##### SUPPLIED MATERIAL #####

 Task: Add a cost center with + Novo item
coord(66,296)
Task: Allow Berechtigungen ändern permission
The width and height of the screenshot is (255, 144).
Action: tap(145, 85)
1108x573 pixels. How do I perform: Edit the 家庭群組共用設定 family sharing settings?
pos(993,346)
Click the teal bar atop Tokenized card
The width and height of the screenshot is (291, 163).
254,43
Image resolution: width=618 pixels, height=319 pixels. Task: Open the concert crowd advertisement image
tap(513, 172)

#####
##### SUPPLIED MATERIAL #####

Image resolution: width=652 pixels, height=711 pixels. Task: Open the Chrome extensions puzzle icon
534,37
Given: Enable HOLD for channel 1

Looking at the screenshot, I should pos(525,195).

#####
##### SUPPLIED MATERIAL #####

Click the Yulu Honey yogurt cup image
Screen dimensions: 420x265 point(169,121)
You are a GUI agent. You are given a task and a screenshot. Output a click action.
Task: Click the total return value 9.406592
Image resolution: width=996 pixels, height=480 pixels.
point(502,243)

#####

WORK TASK:
Return only the part of the records above that opens with the line containing "Click the Yulu Honey yogurt cup image" and closes with the line containing "Task: Click the total return value 9.406592", ends included.

WRITTEN ANSWER:
Click the Yulu Honey yogurt cup image
Screen dimensions: 420x265 point(169,121)
You are a GUI agent. You are given a task and a screenshot. Output a click action.
Task: Click the total return value 9.406592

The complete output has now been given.